The other changes were aimed at making the rifle easier to operate.
The AK-12 has several mounting platforms that allow the installation of additional gear, such as sights, a front handle, a flashlight, a laser designator, as well as devices for noiseless and flameless fire, according to TASS.
Interesting. They’ve added (I assume) a better flash hider, and made the rifles suppressor-capable. They appear to have added capability for modularization with points of connection for illumination, lasers, etc., perhaps also better capability for optics mounting (although no picture is provided so I can’t be sure).
They’ve also removed the capability for two-round burst. This isn’t surprising. My son never used the 3-round burst capability of the M4 in Iraq. The only time he used full auto capability was with the SAW. Lightweight rifles with full auto capability interfere with the main function of the semi-automatic rifle, i.e., being a battle rifle.
Full auto guns are area suppression weapon systems, and need the heavier barrel to keep from melting, the open-bolt system for cooling, etc. That runs contrary to the concept of the battle rifle and the appurtenant doctrine.
On May 30, 2023 at 6:46 pm, Georgiaboy61 said:
Re: “They’ve also removed the capability for two-round burst. This isn’t surprising. My son never used the 3-round burst capability of the M4 in Iraq. The only time he used full auto capability was with the SAW. Lightweight rifles with full auto capability interfere with the main function of the semi-automatic rifle, i.e., being a battle rifle.”
If you look at small arms procurement by the U.S. military over the last seventy-five or so years, it seems apparent that not even they know, its members, what they really want.
Many authorities have argued that Second World War developments such as the invention of personal defense weapons (M-1/M-2 .30-cal. Carbine) and true assault rifles (MP43/StG44) and intermediate cartridges for them (.30 Carbine, 7.92×33 Kurz, 7.62×39) made main battle rifles and the full-sized, full-power cartridges they fire, obsolete over night.
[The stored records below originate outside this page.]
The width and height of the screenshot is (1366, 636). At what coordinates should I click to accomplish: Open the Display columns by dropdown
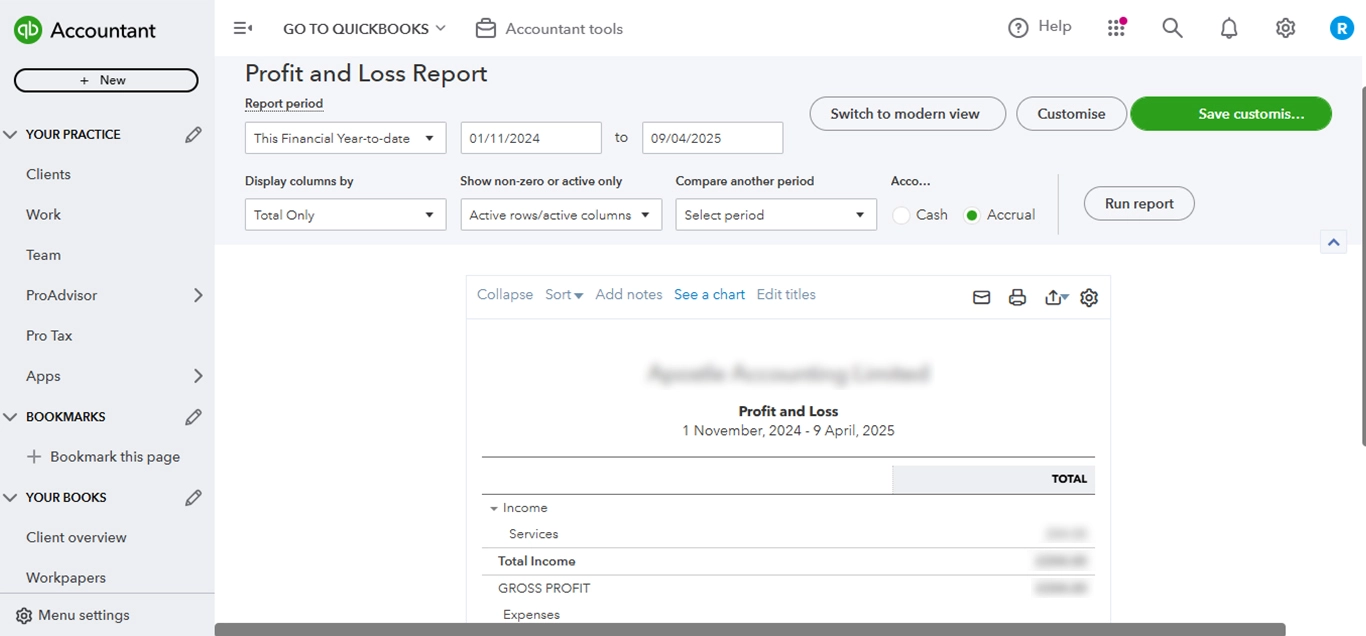(344, 214)
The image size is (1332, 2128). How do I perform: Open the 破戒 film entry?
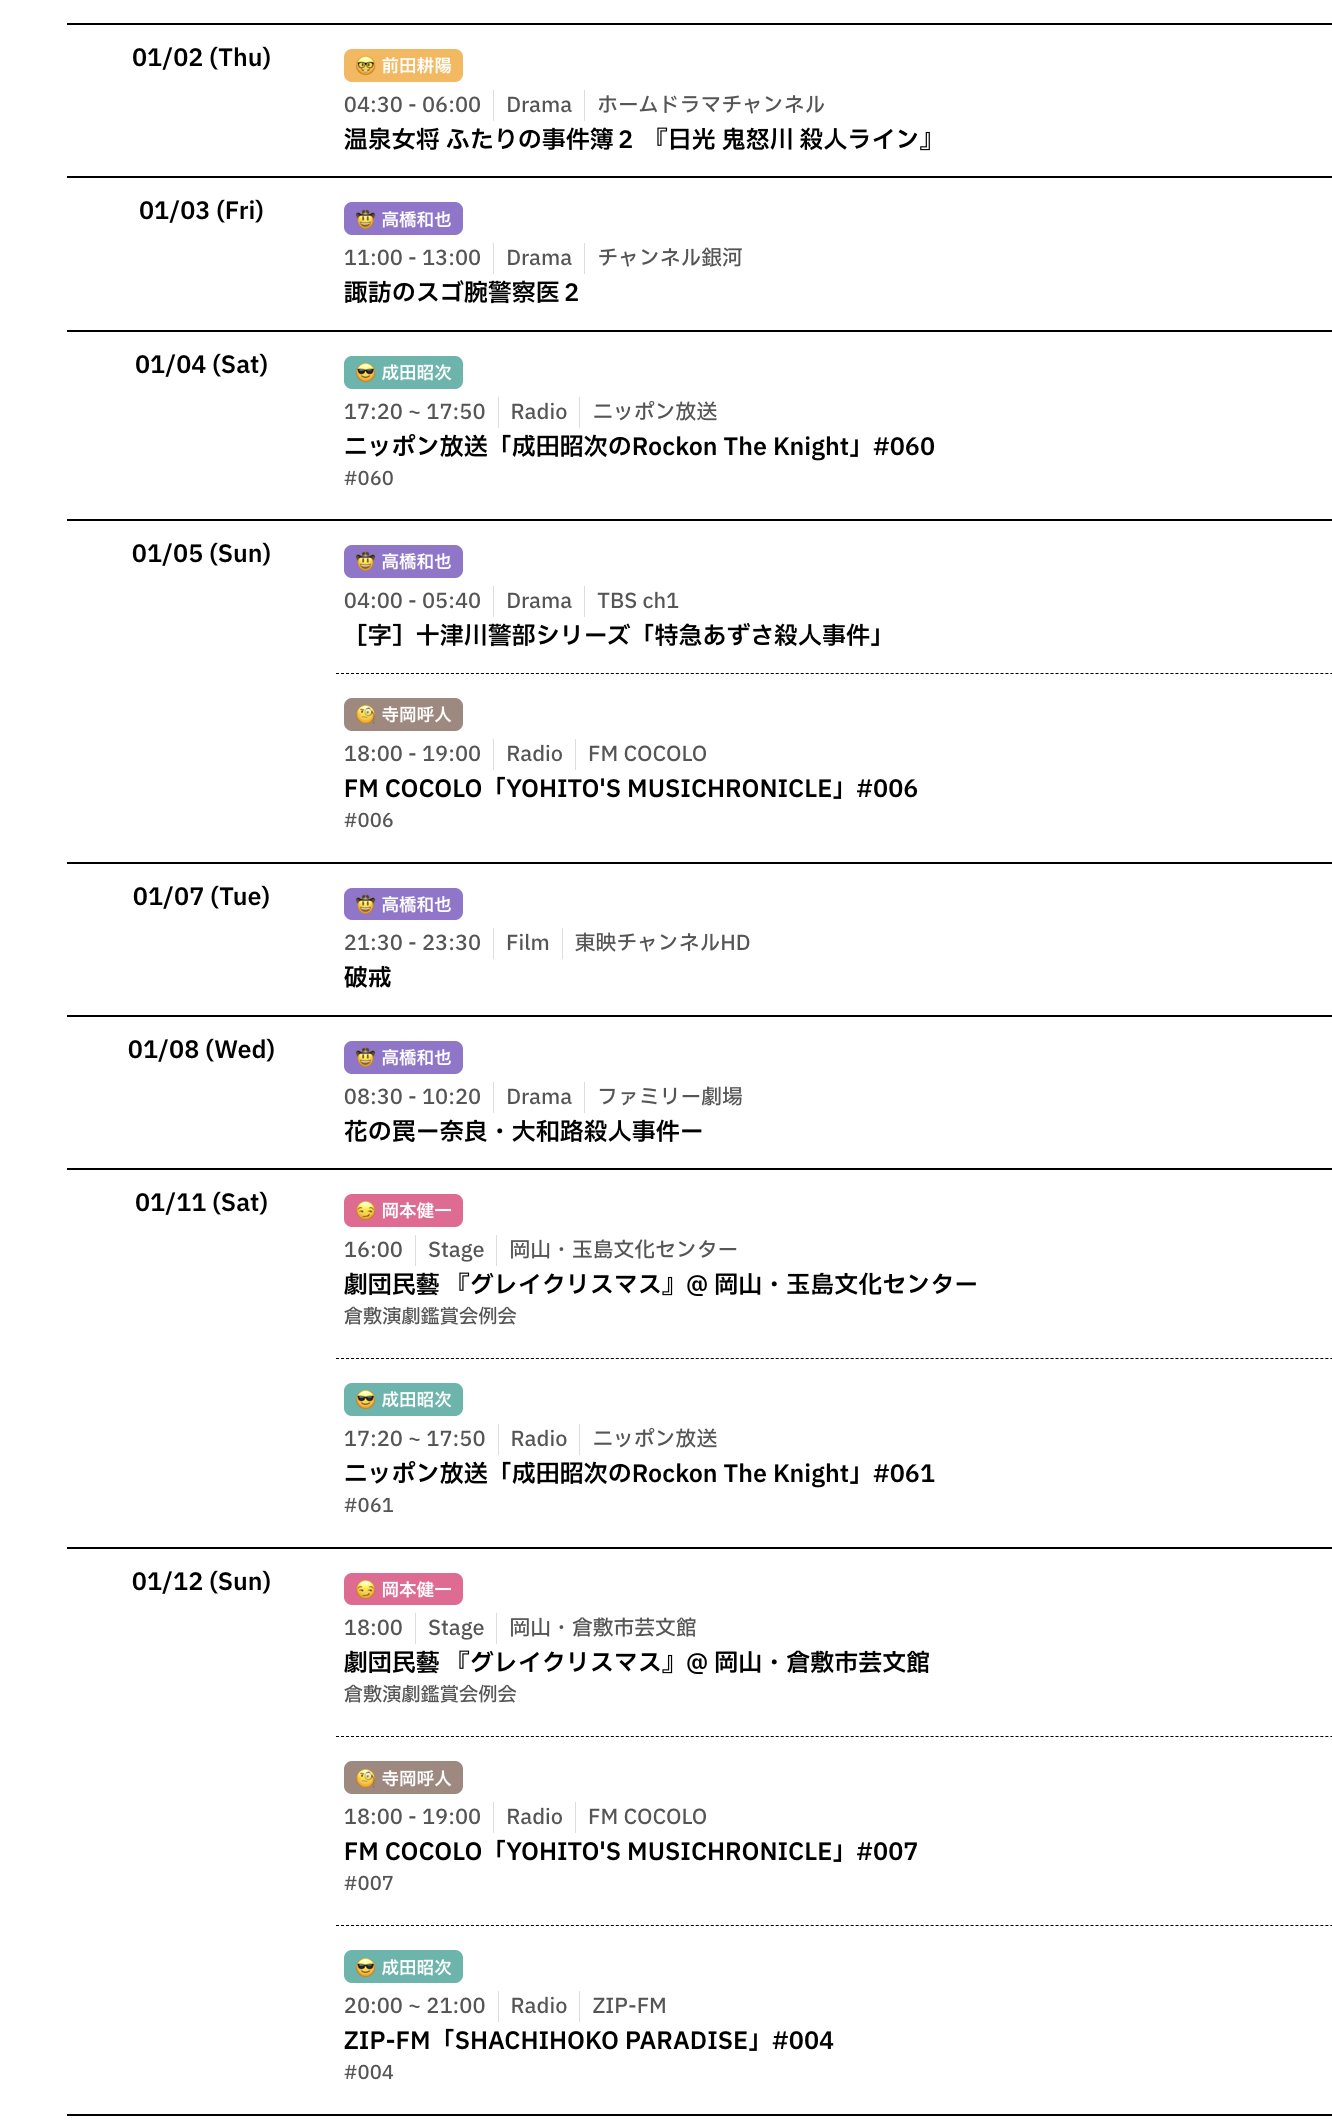point(367,977)
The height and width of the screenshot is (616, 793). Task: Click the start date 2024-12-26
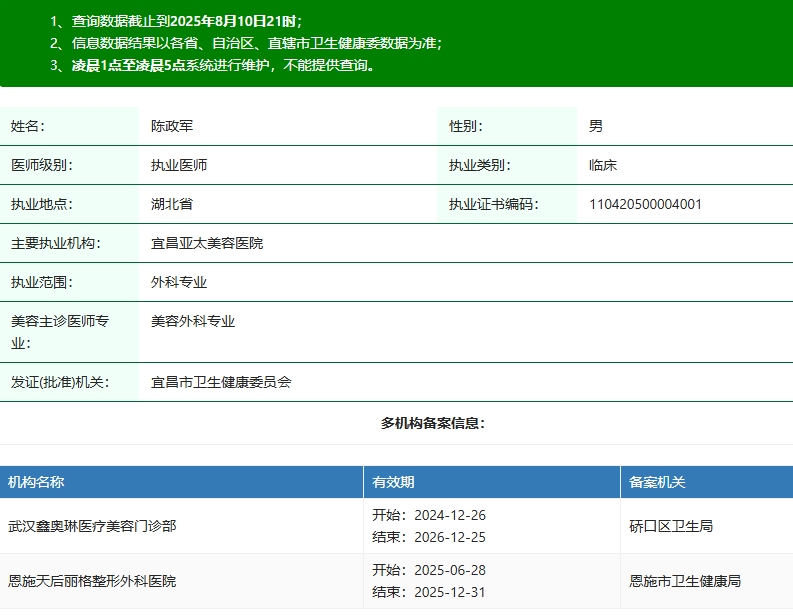442,516
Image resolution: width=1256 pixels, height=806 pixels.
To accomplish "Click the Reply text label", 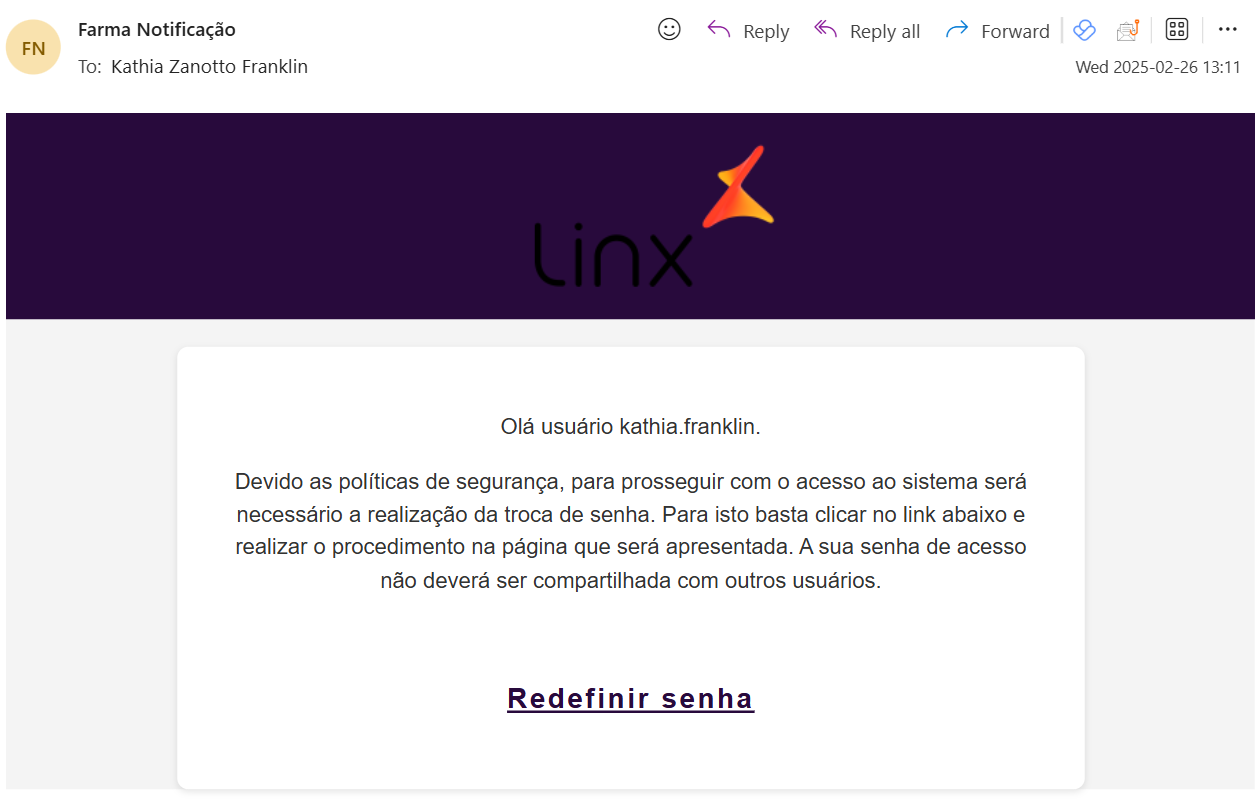I will coord(766,32).
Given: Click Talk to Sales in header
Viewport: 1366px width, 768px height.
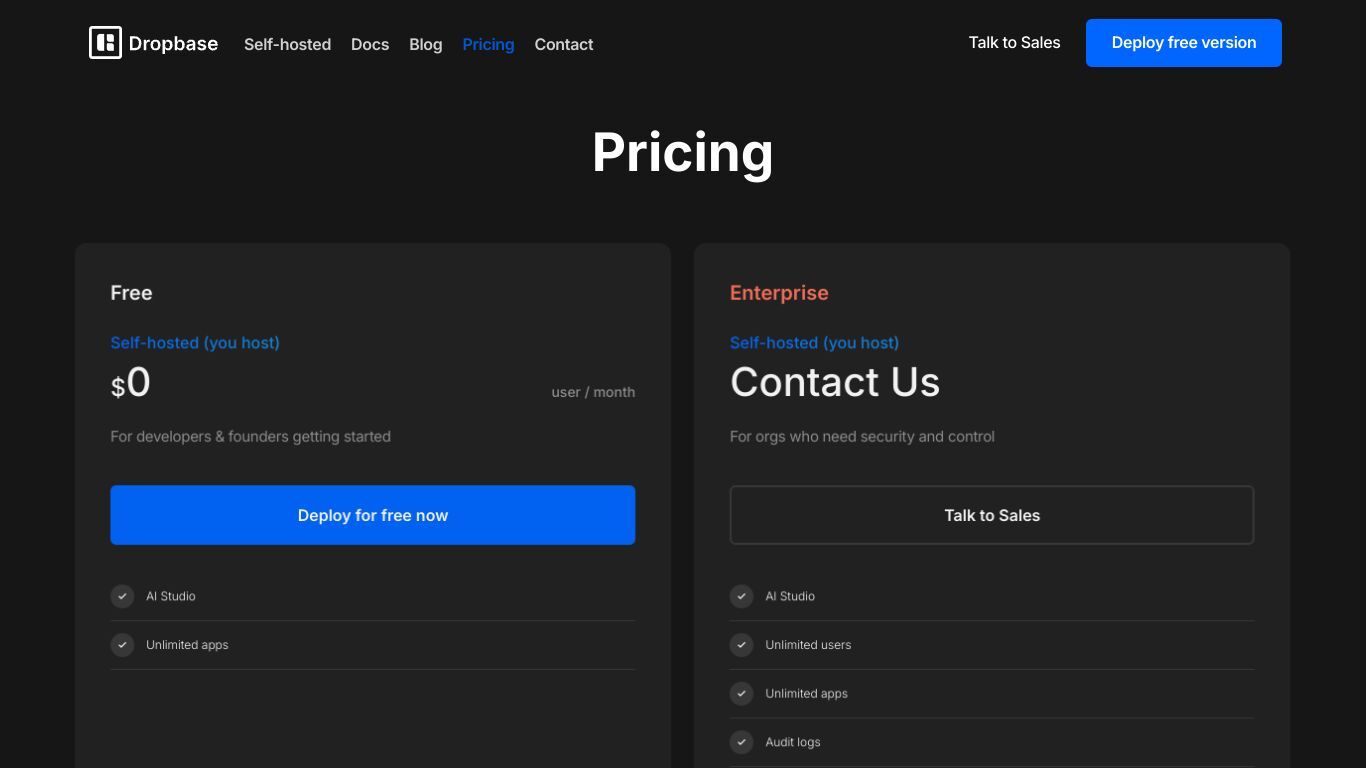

After all, if most ground combat with small arms took place inside 300 yards, why arm the typical soldier with a weapon firing a cartridge powerful-enough to be effective at 3-4x that distance?
Yet, what did the U.S. Army Ordnance Dept. do after the war? They developed and designed the 7.62x51mm NATO cartridge, which was/is essentially a shortened version of the long-action 30-06 M2 Ball/FMJ cartridge… and a new service rifle to fire it, the M-14. A battle rifle, not an assault rifle.
However, when army ordnance finally got their minds wrapped around the concept of intermediate cartridges and weapons using them, they pivoted quickly and the result was – by the late 1950s/early 1960s – the select-fire AR15, otherwise known as the M-16 automatic rifle, firing the new 5.56x45mm M193 Ball/FMJ 55-grain round at over 3,000 feet per second. An assault rifle using an intermediate cartridge.
However, “mission creep” is ever-present, and army ordnance – which had originally specified a maximum effective range of 300 meters, pushed that to 400m, and then to 500m. In other words, they wanted their new assault rifle to also do the job of a main battle rifle, even though it did not and does not today fire a cartridge strong-enough to be considered a full-power round. Not surprising, really, since 5.56x45mm was designed from the outset as an intermediate.
In the present-day world, army ordnance has again pivoted to a cutting-edge new rifle system, this time chambered in the new high-pressure 6.8×51 cartridge, in the Sig Spear MCX rifle. This weapon is -stripped of its high-tech accessories and modern furniture – an old-school main battle rifle. It is not only accurate and powerful at long-range, it is as heavy as a main battle rifle, and has recoils as hard as one as well.
We again see the two-faced, undecided nature of army small arms development and doctrine. After years – decades, really – of often acrimonious debate surrounding the M-16/M-4 family of weapons and the 5.56x45mm cartridge they fire, one might have expected that army ordnance might (finally) have addressed the issue by developing a new assault rifle, or at least a new cartridge for the existing platform, such as 6mm ARC or 6.5 Grendel.
But that’s not what Big Green and the DOD actually did…. instead, they spent big bucks on a new main battle rifle. Even in this system, the schizophrenic nature of their thinking is revealed, the desire to be all things to all people all of the time. The Sig Spear MCX is a main battle rifle, but one whose 13-inch barrel is ridiculously short, given the powerful, muzzle blast and visual/aural signatures of the 80,000 psi 6.8x51mm cartridge.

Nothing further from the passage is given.